Managing UID/GID of dual Samba / Winbind to AD

I have two Linux servers connected to an Active Directory Windows 2008 server using Samba/Winbind, and here is my samba config

    workgroup = COMPANY
    realm = COMPANY.COM
    server string = SAMBA-AD Server
    security = ADS
    password server = 10.1.x.x
    log level = 2
    log file = /var/log/samba/log.%m
    max log size = 50
    unix extensions = No
    idmap uid = 10000-20000
    idmap gid = 10000-20000
    template homedir = /home/%u
    template shell = /bin/bash
    winbind separator = +
    winbind enum users = Yes
    winbind enum groups = Yes
    winbind use default domain = Yes
    winbind nss info = rfc2307

Both are configured exactly alike, however, when I run getent group, the GIDs listed are different for both, even though the ranges are exactly the same, from 10000-20000.

On Linux server A:

domain computers:*:10011:

On Linux server B:

domain computers:*:10008:

It doesn't appear to start from 10000.

How can I synchronize the GIDs to be exact on both the Linux servers?
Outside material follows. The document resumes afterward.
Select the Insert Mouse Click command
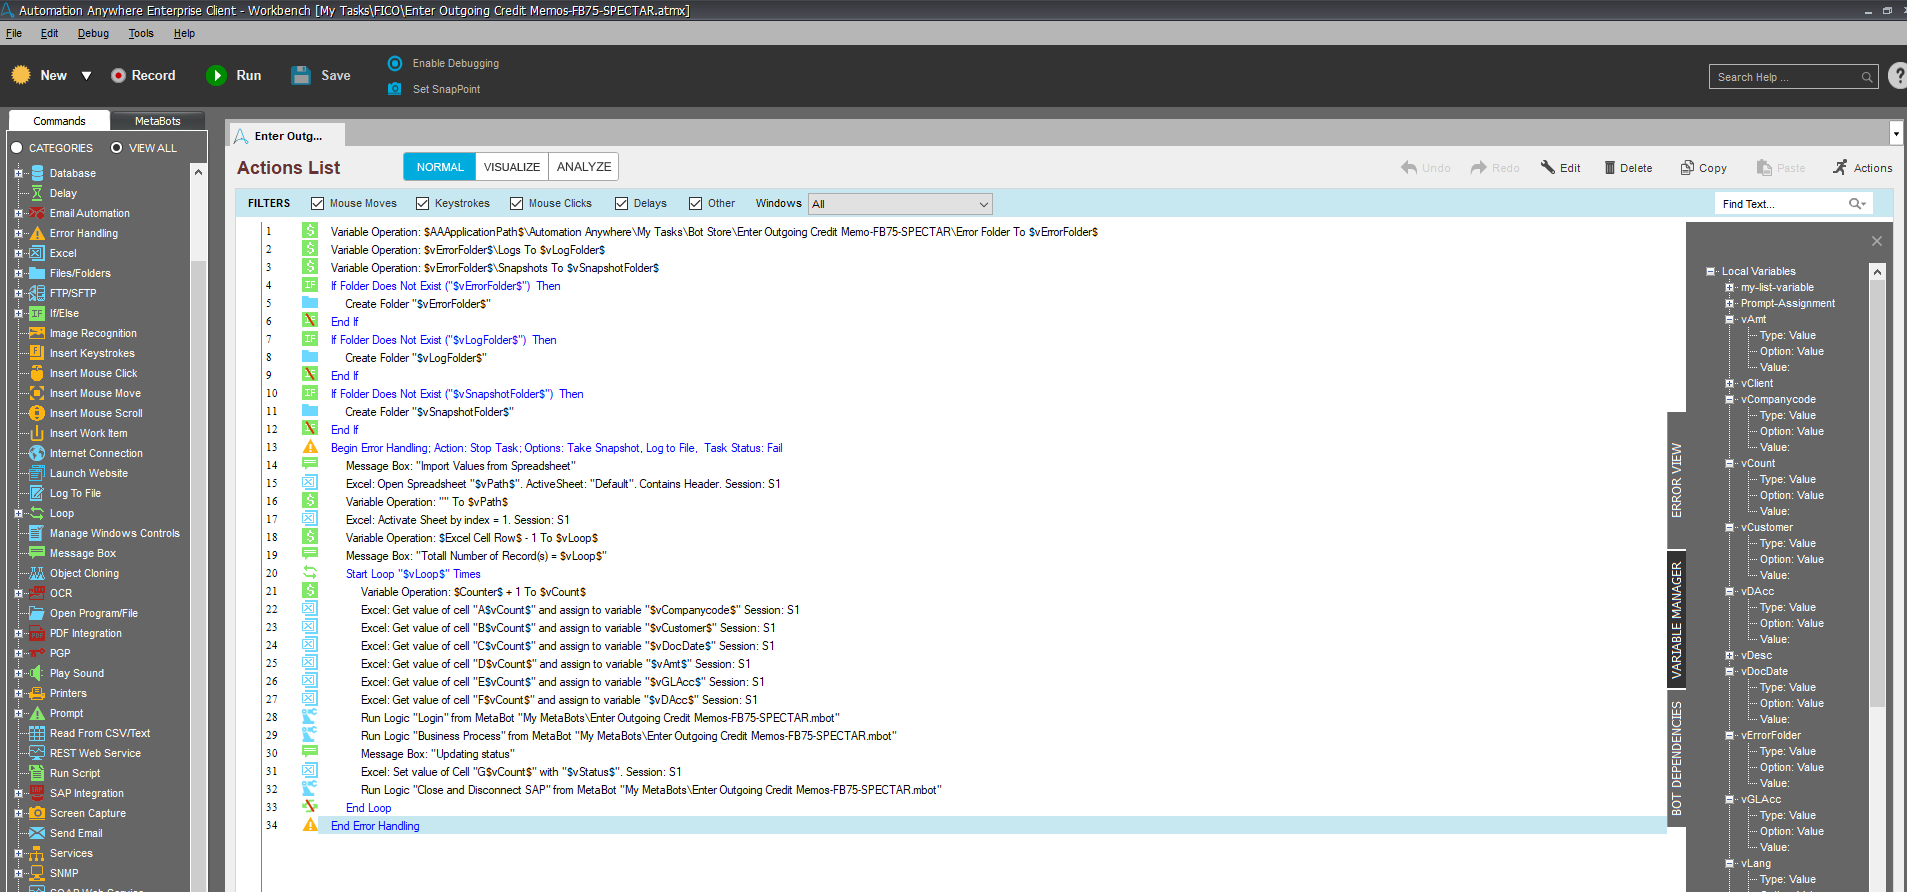 click(x=93, y=373)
Any help greatly appreciated!

EDIT: @larsks, I tried adding idmap_rid and this is the newest config:

    workgroup = COMPANY
    realm = COMPANY.COM
    server string = SAMBA-AD Server
    security = ADS
    password server = 10.1.xx.xx
    log file = /var/log/samba/log.%m
    max log size = 50
    unix extensions = No
    idmap config COMPANY:backend = rid
    idmap config COMPANY:base_rid = 1000
    idmap config COMPANY:range = 10000 - 20000
    template homedir = /home/%u
    template shell = /bin/bash
    winbind separator = +
    winbind enum users = Yes
    winbind enum groups = Yes
    winbind use default domain = Yes
    winbind nss info = rfc2307
    hosts allow = 127., 192.168.12., 192.168.13., 10.1.11., 10.2.,
    wide links = Yes

I removed the idmap gid = 10000-20000.

Do I need to remove the winbind enum groups = Yes ?
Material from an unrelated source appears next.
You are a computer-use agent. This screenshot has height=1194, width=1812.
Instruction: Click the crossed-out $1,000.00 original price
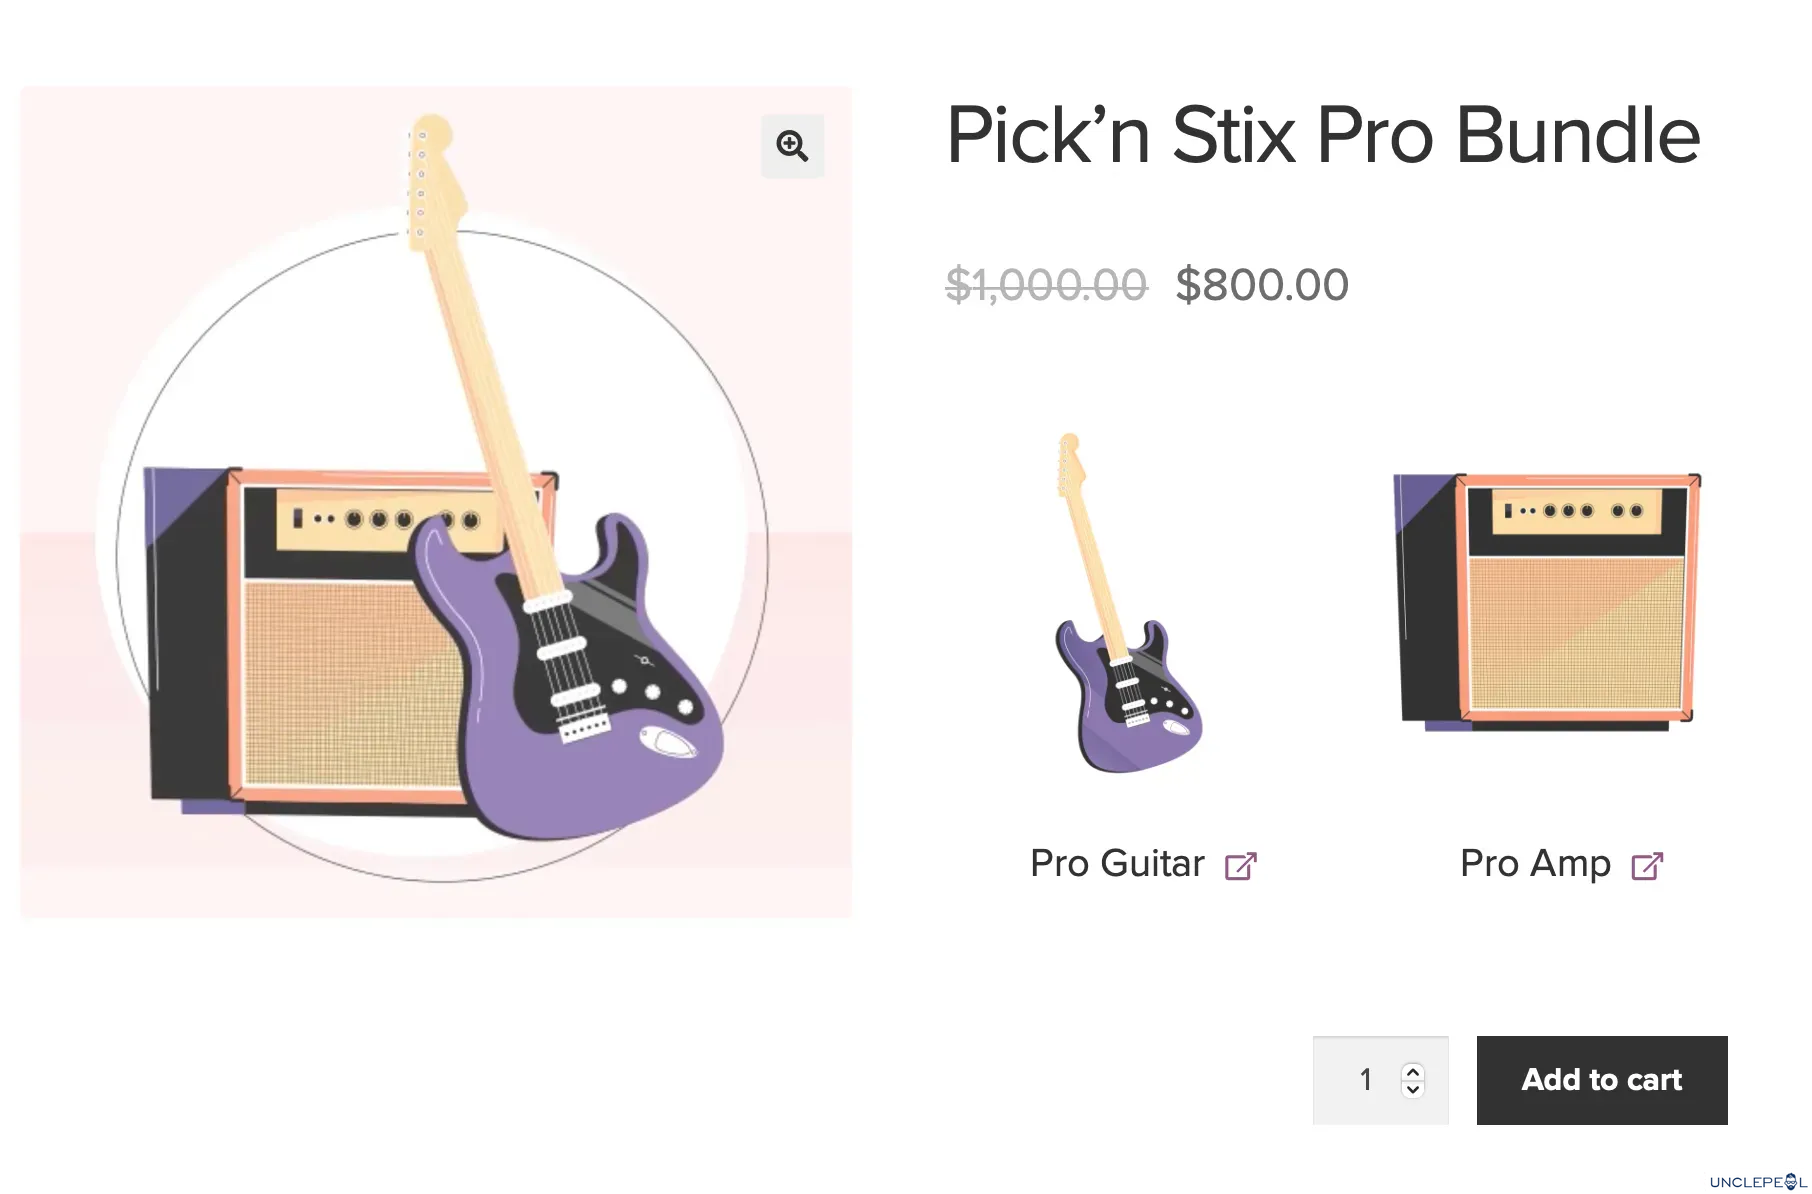tap(1046, 283)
however, the GID remains the same even when I restart winbind / samba, after the idmap_rid additions..

Hi, I changed my samba config and can be seen above. Please let me know if I did something incorrect, the GID remains unchanged after a samba/winbind restart.
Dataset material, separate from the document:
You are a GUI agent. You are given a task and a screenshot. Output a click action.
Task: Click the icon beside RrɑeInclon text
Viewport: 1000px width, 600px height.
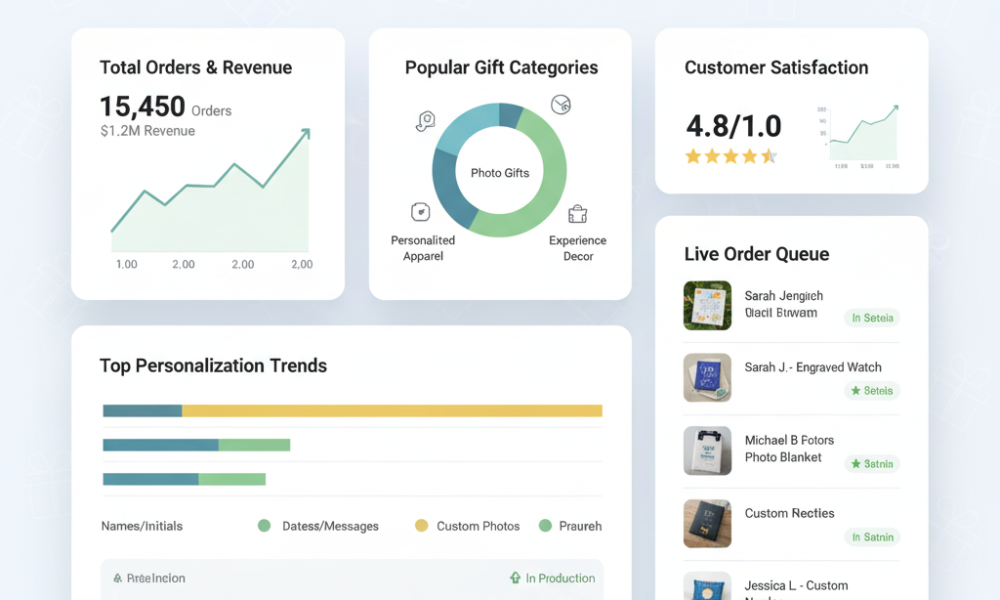(x=117, y=578)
I suspect that Samba caches ids once they have been generated, so you'll probably have to clear the cache. I don't have a Samba installation in front of me right now so I can't tell you exactly where to look. See if you get the correct behavior for new groups before spending too much time trying to figure out how to clear the cache.

Hmm.. something went wrong. I type wbinfo -g, and it lists the groups but now getent group does not list the groups..

Not sure then. I don't have an active winbind environment at the moment, so I'm just working from the documentation. If I have some spare time I'll set one up, but it's not going to be today. Good luck!

I had some progress, I stopped winbind and samba, I deleted all the *.tdb and *.ldb files in the /var/lib/samba/ folder (leaving the sub-folders intact) and restarted the services. The tdb files came back and all the uid/gid's were reassigned new numbers! Now to test it across different servers to see if it matches.